The U.S. and Europe often look to China as an example of what a mobile or social payments ecosystem could look like at scale. Consumers and businesses alike online and in-person prefer using WeChat Pay, the mobile payments function of the popular messaging app, or the PayPal-like Alipay to cash -- because it's so easy. People like their payments done easily and quickly with money passing directly from the customer to the merchant or the other way around.
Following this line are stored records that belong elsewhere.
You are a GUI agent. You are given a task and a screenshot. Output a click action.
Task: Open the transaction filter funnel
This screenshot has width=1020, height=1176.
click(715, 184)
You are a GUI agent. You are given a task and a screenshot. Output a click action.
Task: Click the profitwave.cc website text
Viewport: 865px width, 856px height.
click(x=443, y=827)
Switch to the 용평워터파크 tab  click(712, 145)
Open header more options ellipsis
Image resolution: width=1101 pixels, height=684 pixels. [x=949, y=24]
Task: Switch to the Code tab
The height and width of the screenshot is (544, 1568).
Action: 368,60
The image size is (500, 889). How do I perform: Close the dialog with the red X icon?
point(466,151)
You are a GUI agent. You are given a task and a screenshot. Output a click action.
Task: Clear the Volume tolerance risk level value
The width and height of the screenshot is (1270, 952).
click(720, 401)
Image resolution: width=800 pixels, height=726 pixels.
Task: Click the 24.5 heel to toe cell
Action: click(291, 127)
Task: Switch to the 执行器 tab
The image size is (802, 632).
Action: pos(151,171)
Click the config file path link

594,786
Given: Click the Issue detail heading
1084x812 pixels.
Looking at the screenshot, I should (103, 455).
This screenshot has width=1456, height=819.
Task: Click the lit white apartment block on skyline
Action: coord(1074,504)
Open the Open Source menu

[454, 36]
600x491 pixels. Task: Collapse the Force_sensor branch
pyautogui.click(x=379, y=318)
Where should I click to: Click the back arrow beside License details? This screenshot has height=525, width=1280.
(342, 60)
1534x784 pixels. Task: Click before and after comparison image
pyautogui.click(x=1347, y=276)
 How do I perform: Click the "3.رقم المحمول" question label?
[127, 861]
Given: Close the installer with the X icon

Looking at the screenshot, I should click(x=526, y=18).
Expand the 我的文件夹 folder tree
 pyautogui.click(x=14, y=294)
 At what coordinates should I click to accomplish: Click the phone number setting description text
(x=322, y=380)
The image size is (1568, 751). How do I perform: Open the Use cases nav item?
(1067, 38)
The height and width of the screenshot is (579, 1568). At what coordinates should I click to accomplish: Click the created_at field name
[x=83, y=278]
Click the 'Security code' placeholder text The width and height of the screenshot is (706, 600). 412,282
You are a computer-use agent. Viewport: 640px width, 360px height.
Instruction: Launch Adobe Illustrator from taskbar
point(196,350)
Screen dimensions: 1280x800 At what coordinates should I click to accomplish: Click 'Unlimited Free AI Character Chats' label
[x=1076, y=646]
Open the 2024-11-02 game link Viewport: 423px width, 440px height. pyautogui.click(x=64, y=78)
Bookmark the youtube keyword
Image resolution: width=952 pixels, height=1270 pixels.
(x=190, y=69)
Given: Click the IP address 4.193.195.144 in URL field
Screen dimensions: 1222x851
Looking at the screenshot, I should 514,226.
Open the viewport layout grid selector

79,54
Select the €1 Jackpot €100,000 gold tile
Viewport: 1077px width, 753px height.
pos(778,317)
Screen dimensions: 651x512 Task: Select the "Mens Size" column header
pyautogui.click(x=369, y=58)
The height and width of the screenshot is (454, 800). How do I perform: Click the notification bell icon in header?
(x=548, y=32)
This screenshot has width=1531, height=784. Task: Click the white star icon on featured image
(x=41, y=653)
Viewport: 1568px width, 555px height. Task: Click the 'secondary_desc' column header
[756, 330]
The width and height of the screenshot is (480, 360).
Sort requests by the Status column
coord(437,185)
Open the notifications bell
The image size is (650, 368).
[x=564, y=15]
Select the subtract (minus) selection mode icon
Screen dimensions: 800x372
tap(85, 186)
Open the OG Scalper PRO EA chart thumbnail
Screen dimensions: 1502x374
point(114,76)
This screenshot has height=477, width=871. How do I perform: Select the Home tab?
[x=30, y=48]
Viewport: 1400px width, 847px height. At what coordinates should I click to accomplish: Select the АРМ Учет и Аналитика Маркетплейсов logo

That's what WeChat and Alipay, the dominant forces in mobile payments, offer -- and not just at Starbucks; people use mobile payments to pay bills, for transportation, movie tickets, even karaoke.
Now, the Chinese central bank is stepping in so it can monitor payments, without asking permission from the processors, to keep an eye out for money laundering and other illicit transactions.
Key updates
- The People’s Bank of China has mandated online payment companies connect to a centralized clearing house by Oct. 15 and route all payments through it by June 30. Whether or not this makes payments as slow in China as they are in the U.S. remains to be seen.
- The mandate by China’s central bank could force Ant Financial and Tencent, the parent companies of Alipay and WeChat, respectively, to begin sharing user transaction data with competing companies.
- Social payments are set to increase China’s GDP by $236 billion by 2025
- Mobile payments account for 12 percent of all payments in China (card payments account for 41 percent; cash payments, 30 percent; and online payments, 16 percent)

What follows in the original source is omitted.